Achomi (اچُمی), also known as Khodmooni and Larestani, is a Middle Persian (Parsig) derived and Southwestern Iranian language spoken by the Achomi people in southern Fars and western Hormozgan and by significant numbers of Ajam citizens in the UAE, Bahrain, Kuwait, and other neighbouring countries.

It is the predominant language of Khur, Gerash, Larestan, Lamerd, Khonj, and Evaz counties in Fars and Bastak County and Ruydar in Hormozgan province.

Moreover, many cities, towns, and villages in Iran have their own particular dialect, such as Larestan, Khonj, Gerash, Evaz, Ashkanan, Bastak, Lar, and Banaruiyeh. The majority of Achomi speakers are Sunni Muslims, with a minority being Shia Muslims.

The Achomi language is considered a descendant of the Sassanid Persian language or Middle Persian.
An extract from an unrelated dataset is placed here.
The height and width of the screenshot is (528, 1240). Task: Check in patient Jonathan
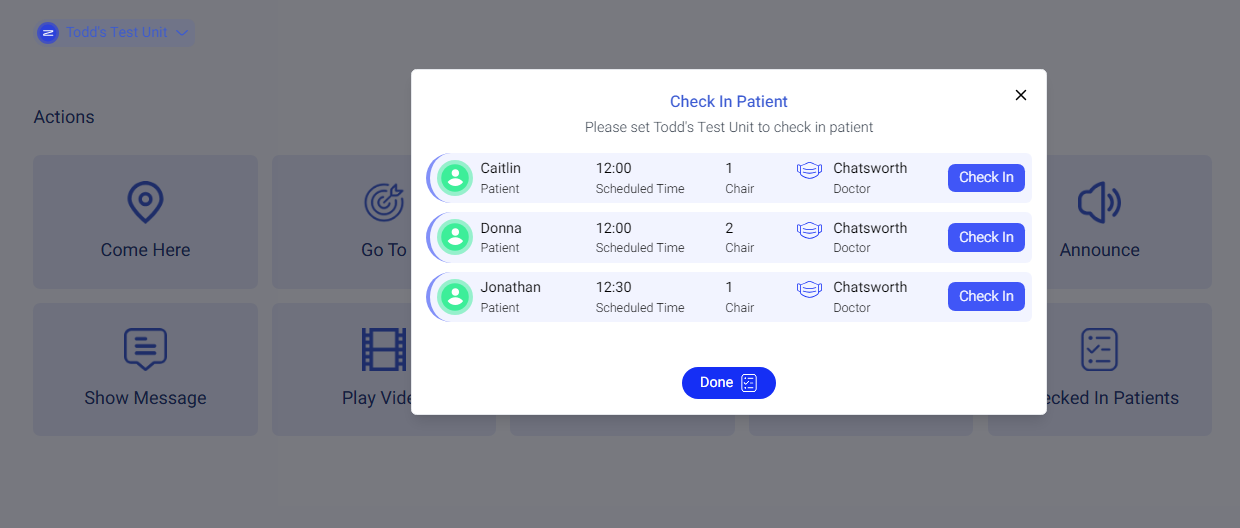(986, 296)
== Etymology and name of the language ==
There are different ways to refer to this language.
- Achomi: Native speakers often refer to their language as "ačomī", which means "I go" in the language. Other explanations for this name are the language's frequent usage of the [tʃ] consonant, and that Arabs, with whom these people traded, called them 'Ajam', which means non-Arab.
- Khodmooni: In GCC states surrounding the Persian Gulf, Achomis are referred to as Khodmooni'. This translates to "of our own kind".
- Lari: This language is sometimes called Lari. To reiterate, 'Lar' originates from 'Lad' which means "the origin of everything". It is also important to note that Lari can be used to refer to a dialect or a language.

== History ==
Achomi language and its various local dialects such as Lari, Evazi, Khonji, Gerashi, Bastaki, etc... and is a branch of the Middle Persian (Pahlavi) language of the Sassanid Empire.
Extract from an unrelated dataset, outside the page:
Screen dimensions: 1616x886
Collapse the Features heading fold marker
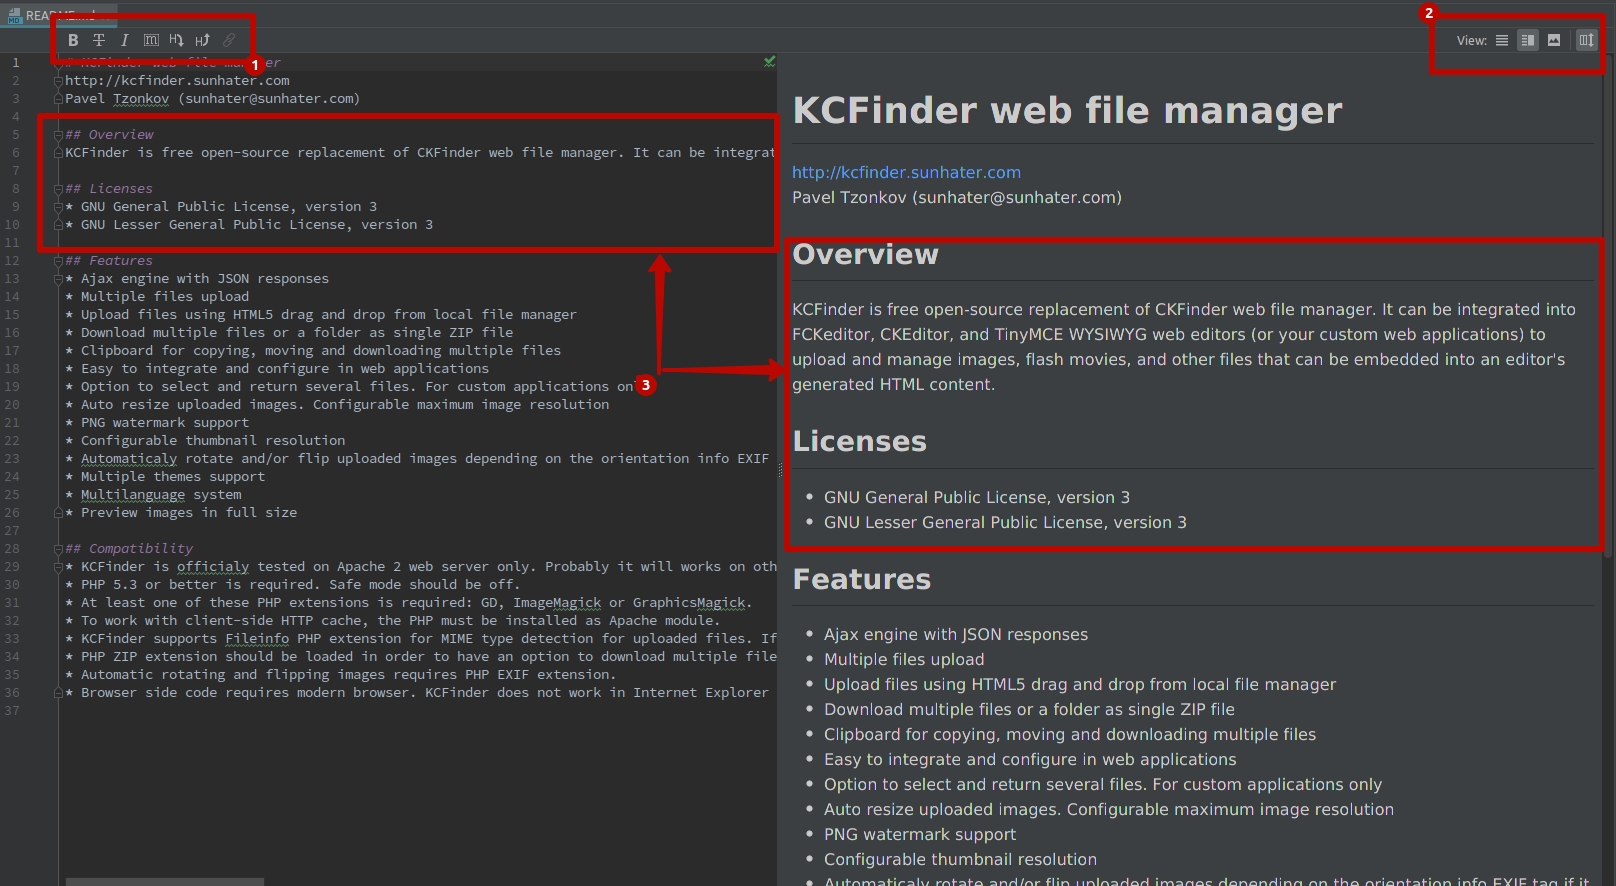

Today, the language is known as an endangered language. In particular, UNESCO refers to it as a "definitely endangered" language with approximately 1,180,000 speakers. It also does not have official language status in Iran. This is because Iran only recognizes standard Persian as an official language. However, Iran allows the use of minority languages, such as Achomi, in the media and the education system (alongside Persian). Nevertheless, Achomi remains an endangered language with many dialectal differences gradually disappearing because of the domination of Iranian Tehrani New Persian (Farsi).
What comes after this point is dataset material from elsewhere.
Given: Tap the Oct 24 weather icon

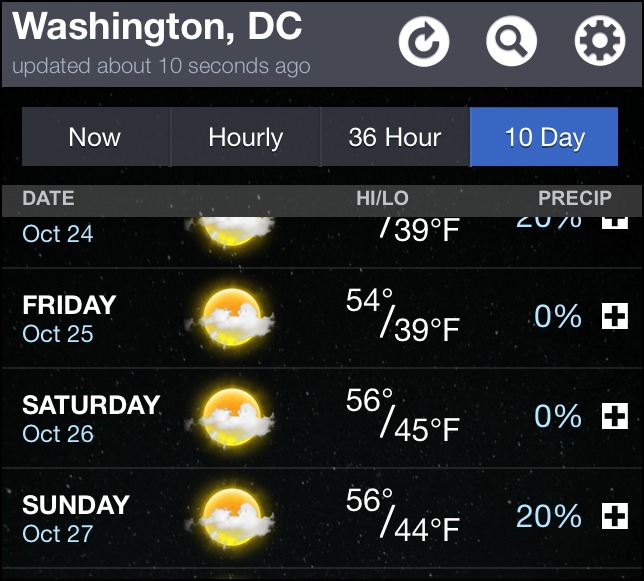Looking at the screenshot, I should 233,230.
Many Iranians moved to GCC States in order to pursue better economic opportunities. This included Achomis. These Achomis are often multilingual. Achomi migrants still speak this language in their homes, however, this variety has been influenced by the Arabic language a little but is mutually intelligible with standard Persian.

== Classification ==

The language is a branch of the Pahlavi Parsig language. This means that it shares the ergative structure of Pahlavi. It is also an analytical language. This can be linked back to its membership in the southwestern branch of Middle-Iranian languages.

Except for the regional accent, pronunciation of certain words, and a slight variation in grammar, this old language has been the common language of the Southwestern Pars Province and parts of Hormozgan province for nearly 1,800 years despite the various conquests of the region since the fall of the Sassanid Empire.

== Dialects ==
Achomi has many dialects. These dialects correspond to Larestan's different towns. Examples of these dialects include Lari, Evazi, Gerashi, Khonji and Bastaki. These dialectical variations may present themselves through pronunciation. There may also be grammatical and word differences between the dialects. Hence, if the speaker is from Evaz, they are referred as speaking Evazi, and if they are from Bastak their dialect is known as Bastaki.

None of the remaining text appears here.